Answer from Green Energy Efficient Homes

I would advise you to start your search for the best new furnace by looking for the best HVAC installer in your area. There is a great deal of fuss on the internet about the reputation of this or that furnace manufacturer and there is no shortage of negative reviews for just about all of them, while there are few positive reviews for any of them. There are two reasons why you’ll hear every homeowner complaining, and almost no one claiming they have the best new furnace:

  1. People write reviews when they’re upset about how their product is working (or when it stops working). So we see lots of negative reviews and few positive ones.
  2. Most HVAC problems are the result of faulty sizing, installation or servicing, not faulty or shoddy manufacturing. If you buy your furnace from the cheapest HVAC contractor, he is finding his profit by hiring cheaper labor or by rushing the install.

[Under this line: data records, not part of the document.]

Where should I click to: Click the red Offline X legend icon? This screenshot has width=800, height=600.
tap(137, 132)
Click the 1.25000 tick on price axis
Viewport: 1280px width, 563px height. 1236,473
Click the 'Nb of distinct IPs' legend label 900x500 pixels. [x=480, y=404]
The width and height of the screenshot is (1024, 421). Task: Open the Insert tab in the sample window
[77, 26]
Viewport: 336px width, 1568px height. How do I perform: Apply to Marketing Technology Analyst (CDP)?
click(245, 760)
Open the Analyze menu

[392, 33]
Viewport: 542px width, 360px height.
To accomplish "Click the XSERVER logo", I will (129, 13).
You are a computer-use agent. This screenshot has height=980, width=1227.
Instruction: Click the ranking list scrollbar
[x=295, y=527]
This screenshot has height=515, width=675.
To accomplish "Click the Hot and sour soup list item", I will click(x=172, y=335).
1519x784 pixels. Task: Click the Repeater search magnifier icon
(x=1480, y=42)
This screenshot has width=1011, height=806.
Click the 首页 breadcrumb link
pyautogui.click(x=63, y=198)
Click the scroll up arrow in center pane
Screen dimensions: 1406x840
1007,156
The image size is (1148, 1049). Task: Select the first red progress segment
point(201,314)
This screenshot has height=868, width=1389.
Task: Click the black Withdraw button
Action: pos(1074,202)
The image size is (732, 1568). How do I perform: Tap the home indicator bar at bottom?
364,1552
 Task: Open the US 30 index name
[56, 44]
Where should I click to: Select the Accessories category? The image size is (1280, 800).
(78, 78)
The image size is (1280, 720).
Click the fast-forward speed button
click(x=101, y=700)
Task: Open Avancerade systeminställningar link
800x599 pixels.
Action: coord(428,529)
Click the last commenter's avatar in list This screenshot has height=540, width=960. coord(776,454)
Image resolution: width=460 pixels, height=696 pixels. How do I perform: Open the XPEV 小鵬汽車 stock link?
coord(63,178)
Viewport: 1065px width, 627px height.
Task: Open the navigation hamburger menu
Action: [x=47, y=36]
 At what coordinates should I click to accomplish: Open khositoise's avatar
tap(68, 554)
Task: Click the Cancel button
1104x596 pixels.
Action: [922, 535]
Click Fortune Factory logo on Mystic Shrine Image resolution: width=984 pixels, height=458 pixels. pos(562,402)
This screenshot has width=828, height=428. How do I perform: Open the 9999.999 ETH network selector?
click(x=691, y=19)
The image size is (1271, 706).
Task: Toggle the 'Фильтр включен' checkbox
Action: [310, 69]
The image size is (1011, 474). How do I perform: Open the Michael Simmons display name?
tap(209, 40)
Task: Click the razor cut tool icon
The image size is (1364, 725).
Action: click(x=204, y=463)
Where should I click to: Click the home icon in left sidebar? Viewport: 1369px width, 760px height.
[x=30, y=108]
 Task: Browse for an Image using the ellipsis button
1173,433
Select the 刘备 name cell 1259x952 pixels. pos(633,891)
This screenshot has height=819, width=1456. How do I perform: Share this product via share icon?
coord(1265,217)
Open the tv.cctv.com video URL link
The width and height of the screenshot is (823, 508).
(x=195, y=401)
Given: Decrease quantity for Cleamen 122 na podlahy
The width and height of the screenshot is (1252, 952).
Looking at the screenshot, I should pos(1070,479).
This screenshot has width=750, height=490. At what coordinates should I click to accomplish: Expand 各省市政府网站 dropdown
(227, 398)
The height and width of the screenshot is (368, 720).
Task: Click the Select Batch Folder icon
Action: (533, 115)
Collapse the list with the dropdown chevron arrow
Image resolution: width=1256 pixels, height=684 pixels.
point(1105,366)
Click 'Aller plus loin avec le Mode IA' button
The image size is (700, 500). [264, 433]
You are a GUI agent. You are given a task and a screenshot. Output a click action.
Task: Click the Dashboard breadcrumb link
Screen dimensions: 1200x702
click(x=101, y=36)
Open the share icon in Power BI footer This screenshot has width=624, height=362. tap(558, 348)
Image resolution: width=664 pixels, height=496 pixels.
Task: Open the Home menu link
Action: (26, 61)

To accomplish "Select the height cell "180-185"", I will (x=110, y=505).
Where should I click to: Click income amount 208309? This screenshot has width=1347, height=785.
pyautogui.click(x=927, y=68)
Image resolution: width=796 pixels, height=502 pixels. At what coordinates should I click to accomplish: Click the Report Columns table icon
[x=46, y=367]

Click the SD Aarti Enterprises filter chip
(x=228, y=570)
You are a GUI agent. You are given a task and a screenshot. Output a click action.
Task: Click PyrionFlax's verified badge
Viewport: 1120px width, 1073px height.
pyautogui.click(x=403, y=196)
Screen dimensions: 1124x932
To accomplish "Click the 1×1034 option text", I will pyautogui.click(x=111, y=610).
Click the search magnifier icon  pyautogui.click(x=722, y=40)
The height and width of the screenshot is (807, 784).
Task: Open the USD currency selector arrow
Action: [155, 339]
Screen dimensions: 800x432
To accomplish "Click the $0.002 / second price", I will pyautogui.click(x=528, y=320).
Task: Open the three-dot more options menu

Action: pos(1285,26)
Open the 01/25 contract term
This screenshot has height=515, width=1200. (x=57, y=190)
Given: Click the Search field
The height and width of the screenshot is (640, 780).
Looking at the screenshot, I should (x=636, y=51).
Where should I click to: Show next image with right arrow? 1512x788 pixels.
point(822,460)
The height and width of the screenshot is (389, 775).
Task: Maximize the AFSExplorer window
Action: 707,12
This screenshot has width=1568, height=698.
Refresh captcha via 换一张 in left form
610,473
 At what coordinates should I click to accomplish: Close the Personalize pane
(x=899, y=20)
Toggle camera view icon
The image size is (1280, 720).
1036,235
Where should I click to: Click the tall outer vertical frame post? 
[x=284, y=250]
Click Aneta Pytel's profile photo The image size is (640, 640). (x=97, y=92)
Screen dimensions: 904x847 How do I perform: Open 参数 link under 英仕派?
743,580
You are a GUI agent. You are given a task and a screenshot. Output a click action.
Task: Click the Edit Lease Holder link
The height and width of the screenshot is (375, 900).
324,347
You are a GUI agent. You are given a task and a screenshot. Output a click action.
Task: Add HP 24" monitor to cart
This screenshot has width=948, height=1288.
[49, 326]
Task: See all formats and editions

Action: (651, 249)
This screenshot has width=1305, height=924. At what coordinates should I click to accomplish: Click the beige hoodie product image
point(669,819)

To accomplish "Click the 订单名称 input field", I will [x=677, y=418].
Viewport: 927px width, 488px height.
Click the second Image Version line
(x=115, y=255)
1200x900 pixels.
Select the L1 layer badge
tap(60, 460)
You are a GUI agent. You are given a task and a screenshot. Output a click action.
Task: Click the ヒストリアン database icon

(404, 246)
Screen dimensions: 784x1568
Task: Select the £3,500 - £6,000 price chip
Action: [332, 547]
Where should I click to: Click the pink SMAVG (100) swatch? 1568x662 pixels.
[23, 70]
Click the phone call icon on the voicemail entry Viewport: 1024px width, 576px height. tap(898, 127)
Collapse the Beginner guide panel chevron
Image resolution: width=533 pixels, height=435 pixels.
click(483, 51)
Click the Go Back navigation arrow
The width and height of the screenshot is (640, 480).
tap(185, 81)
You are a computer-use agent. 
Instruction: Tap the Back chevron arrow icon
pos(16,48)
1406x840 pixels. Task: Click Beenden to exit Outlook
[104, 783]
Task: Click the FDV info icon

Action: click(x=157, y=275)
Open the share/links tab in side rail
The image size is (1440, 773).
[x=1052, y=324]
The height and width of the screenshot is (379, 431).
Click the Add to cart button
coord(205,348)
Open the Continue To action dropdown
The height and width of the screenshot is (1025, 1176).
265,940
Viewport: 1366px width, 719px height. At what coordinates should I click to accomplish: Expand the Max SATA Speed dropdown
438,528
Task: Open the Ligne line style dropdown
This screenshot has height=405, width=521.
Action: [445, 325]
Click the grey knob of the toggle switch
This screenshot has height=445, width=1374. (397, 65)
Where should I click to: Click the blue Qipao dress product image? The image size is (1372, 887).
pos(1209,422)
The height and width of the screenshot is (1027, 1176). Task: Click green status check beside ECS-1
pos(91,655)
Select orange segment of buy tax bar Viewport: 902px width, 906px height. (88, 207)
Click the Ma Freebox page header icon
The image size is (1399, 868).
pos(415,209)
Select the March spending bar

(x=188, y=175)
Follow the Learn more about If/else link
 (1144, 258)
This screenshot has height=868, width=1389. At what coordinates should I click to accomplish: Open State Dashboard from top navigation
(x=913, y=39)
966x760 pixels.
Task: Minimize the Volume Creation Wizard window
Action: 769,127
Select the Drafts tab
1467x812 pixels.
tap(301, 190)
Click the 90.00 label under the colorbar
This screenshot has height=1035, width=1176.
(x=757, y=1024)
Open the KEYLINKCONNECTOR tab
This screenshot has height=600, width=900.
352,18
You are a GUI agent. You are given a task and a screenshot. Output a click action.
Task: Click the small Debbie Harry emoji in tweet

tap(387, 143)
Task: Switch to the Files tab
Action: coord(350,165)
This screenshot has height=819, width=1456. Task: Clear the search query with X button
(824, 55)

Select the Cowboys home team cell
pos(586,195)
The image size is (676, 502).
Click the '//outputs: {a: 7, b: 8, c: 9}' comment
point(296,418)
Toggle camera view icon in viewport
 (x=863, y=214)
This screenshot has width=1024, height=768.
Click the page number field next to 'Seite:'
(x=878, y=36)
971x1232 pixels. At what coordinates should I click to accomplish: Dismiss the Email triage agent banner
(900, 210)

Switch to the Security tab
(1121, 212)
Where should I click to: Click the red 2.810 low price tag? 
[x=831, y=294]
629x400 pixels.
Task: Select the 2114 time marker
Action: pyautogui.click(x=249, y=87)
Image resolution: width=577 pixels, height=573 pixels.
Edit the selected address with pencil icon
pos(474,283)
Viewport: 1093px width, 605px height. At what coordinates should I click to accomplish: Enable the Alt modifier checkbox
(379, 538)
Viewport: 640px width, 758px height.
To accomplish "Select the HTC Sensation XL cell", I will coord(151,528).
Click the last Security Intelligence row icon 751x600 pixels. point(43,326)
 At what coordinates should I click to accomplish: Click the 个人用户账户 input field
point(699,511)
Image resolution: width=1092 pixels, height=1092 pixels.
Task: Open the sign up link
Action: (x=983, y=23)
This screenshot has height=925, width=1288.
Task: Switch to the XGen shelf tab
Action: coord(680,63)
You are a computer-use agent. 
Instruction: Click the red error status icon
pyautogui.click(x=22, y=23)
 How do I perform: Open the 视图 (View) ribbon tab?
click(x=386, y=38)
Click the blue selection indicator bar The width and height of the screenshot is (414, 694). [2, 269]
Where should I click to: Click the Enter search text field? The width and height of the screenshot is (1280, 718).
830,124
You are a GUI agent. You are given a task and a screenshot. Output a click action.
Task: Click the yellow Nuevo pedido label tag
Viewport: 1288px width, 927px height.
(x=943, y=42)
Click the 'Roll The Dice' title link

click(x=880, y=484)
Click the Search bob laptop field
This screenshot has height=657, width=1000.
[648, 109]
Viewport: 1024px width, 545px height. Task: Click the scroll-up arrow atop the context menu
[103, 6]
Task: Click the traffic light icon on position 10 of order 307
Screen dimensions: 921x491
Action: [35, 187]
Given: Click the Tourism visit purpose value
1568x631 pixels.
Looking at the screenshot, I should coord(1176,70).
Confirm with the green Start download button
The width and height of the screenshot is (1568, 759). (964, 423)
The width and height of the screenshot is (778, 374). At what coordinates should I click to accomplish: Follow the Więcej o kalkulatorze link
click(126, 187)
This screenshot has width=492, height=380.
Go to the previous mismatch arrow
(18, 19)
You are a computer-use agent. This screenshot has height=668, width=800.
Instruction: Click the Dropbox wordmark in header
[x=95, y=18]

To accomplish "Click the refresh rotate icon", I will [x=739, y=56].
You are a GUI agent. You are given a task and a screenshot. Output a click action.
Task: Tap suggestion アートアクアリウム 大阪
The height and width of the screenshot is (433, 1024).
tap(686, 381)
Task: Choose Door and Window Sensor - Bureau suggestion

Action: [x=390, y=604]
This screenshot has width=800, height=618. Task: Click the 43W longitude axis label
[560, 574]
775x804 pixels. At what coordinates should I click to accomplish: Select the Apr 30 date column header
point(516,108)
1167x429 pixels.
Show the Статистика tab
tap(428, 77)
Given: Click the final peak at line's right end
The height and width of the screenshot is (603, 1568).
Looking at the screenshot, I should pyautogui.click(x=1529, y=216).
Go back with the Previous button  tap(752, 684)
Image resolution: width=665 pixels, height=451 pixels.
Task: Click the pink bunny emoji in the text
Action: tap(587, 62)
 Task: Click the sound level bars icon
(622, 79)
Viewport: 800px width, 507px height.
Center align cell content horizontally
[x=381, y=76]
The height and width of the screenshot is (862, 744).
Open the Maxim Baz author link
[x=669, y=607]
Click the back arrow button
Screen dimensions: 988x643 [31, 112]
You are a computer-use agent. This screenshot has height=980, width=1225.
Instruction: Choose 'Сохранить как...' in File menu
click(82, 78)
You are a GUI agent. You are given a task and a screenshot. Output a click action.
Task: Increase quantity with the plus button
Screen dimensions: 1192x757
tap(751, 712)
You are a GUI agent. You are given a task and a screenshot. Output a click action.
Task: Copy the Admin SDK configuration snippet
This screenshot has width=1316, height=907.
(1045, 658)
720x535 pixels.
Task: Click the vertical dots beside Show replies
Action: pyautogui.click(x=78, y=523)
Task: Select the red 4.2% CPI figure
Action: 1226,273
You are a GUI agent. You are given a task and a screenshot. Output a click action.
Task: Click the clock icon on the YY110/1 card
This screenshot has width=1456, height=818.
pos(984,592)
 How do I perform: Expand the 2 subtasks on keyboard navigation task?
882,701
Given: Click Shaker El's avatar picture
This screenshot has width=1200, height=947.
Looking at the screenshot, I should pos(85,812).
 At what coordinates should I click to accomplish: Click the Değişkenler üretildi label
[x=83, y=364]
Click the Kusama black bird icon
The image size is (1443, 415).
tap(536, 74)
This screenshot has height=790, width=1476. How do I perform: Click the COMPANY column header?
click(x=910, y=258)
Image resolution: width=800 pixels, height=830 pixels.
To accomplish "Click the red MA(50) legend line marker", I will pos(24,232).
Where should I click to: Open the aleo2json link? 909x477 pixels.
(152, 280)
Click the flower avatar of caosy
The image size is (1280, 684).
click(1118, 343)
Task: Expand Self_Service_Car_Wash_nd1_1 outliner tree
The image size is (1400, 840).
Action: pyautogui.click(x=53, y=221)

How do you find a good HVAC installer? First of all, keep an eye out for HVAC trucks in your neighborhood. If one is parked at a neighbor’s, visit that neighbor a few days later to ask how the install went and why they choose that installer. Ask your friends and relatives who they used and whether they were happy. Search on sites like homestars.com to find HVAC contractors in your area who have a good rating. (Read all their reviews though – and watch out for signs that a contractor is spamming reviews.)

Phone up prospective HVAC installers and ask them what products they offer and why you should consider using them. Ask them what they do to figure out the best new furnace for your needs. Ask them what they consider the best new furnace brands, and run a few brand names by them to get their opinion. Watch out for installers who bad mouth all the brands they don’t carry. Also ask any HVAC installer you are considering what awards or recognition they have received over the years, and follow up to verify the awards are legit. Ask any you are considering to provide you with at least three references, and phone those references.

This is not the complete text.